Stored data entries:
----

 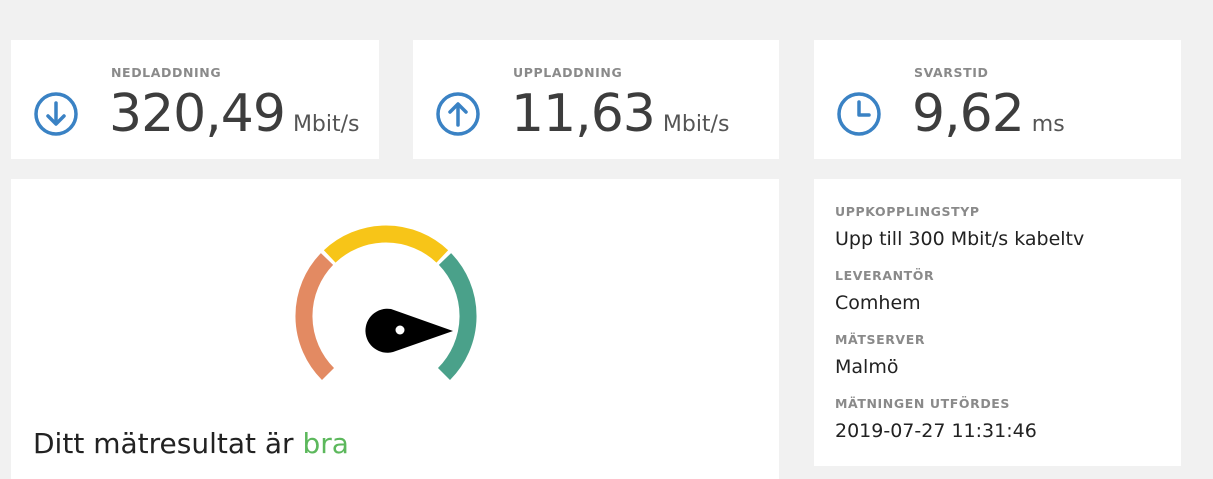 I want to click on upload-unit: Mbit/s, so click(x=696, y=124).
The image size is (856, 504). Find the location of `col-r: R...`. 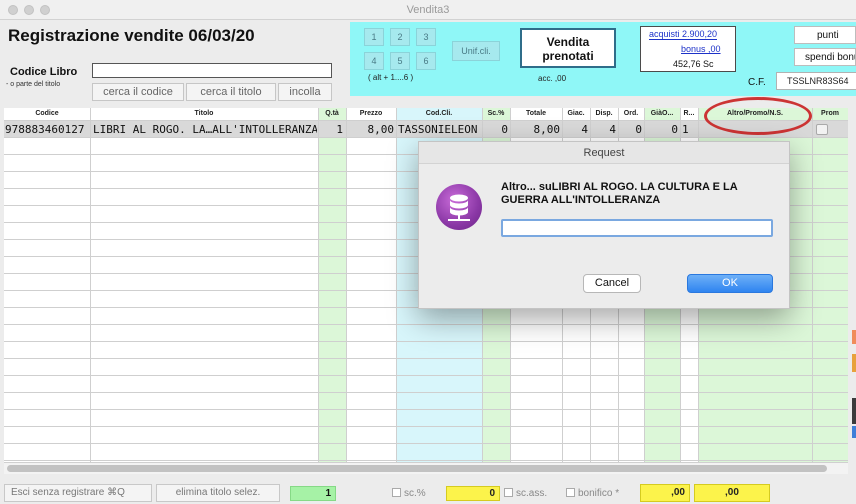

col-r: R... is located at coordinates (689, 114).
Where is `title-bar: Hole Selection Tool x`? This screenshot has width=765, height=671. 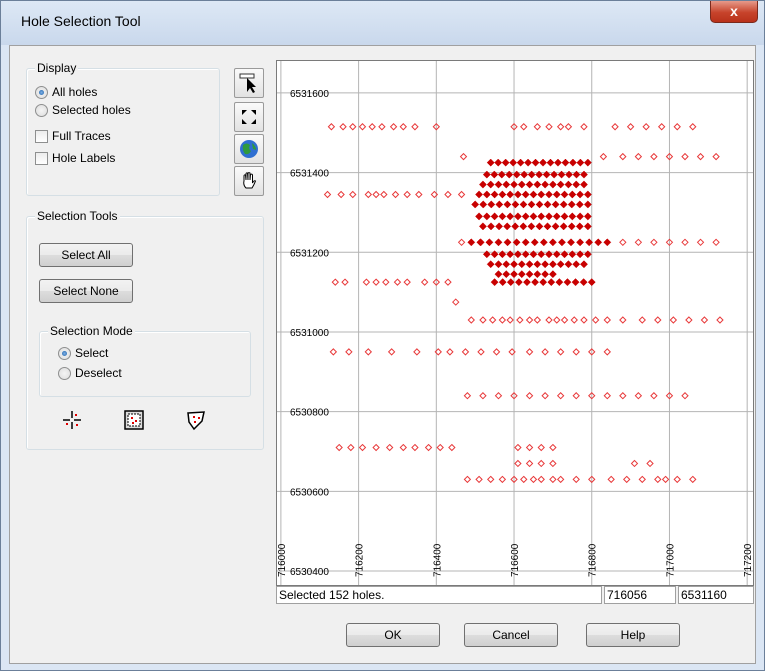
title-bar: Hole Selection Tool x is located at coordinates (382, 23).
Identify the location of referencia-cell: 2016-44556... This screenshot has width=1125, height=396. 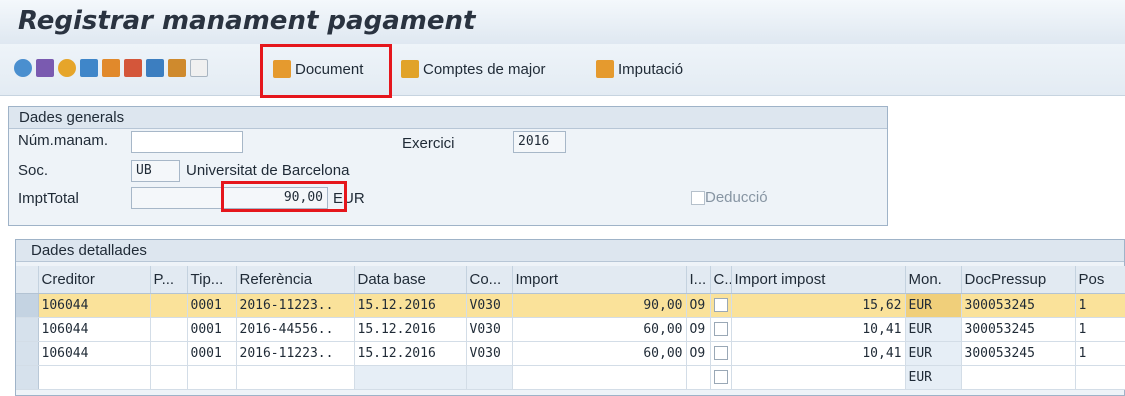
(296, 330).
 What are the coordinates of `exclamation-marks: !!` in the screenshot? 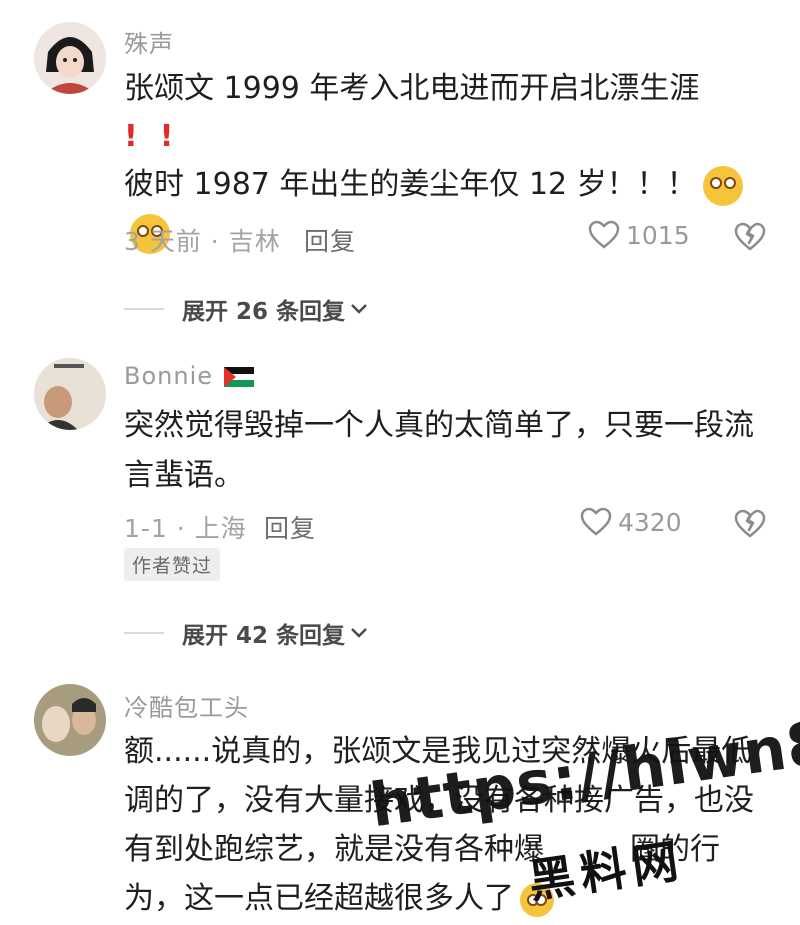 It's located at (442, 137).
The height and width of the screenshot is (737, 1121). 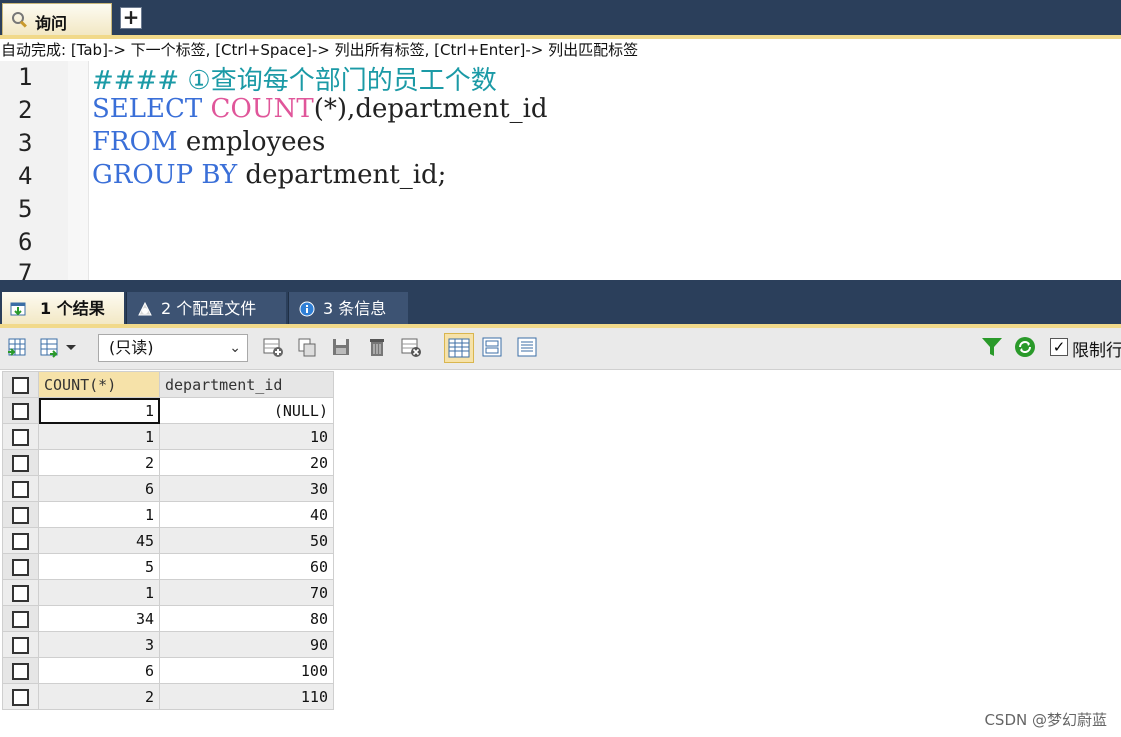 I want to click on watermark: CSDN @梦幻蔚蓝, so click(x=1046, y=720).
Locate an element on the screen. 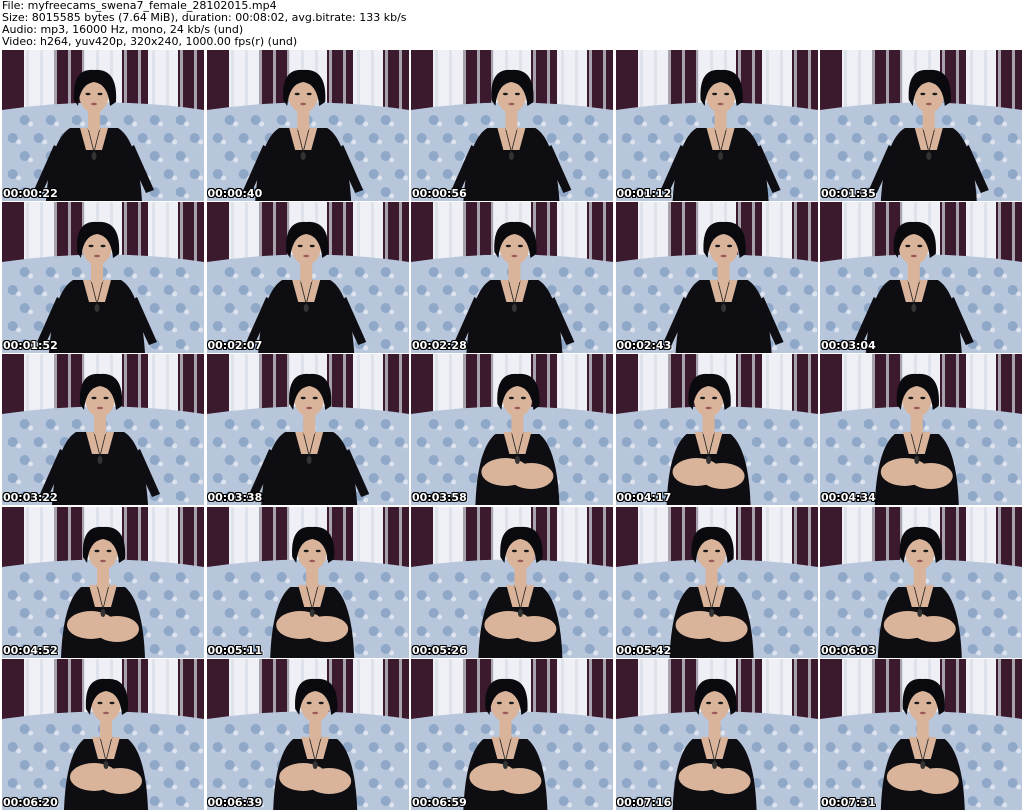 The image size is (1024, 811). video-frame-thumbnail: 00:03:38 is located at coordinates (308, 430).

----

#### GOAL OF THE EXERCISE
Copy out the lines from the first one through the line containing "col-r: R... is", and leave the pictures out.

#### REPLY
  I want to click on upload-unit: Mbit/s, so click(x=696, y=124).
The image size is (856, 504). Find the location of `col-r: R...`. 

col-r: R... is located at coordinates (689, 114).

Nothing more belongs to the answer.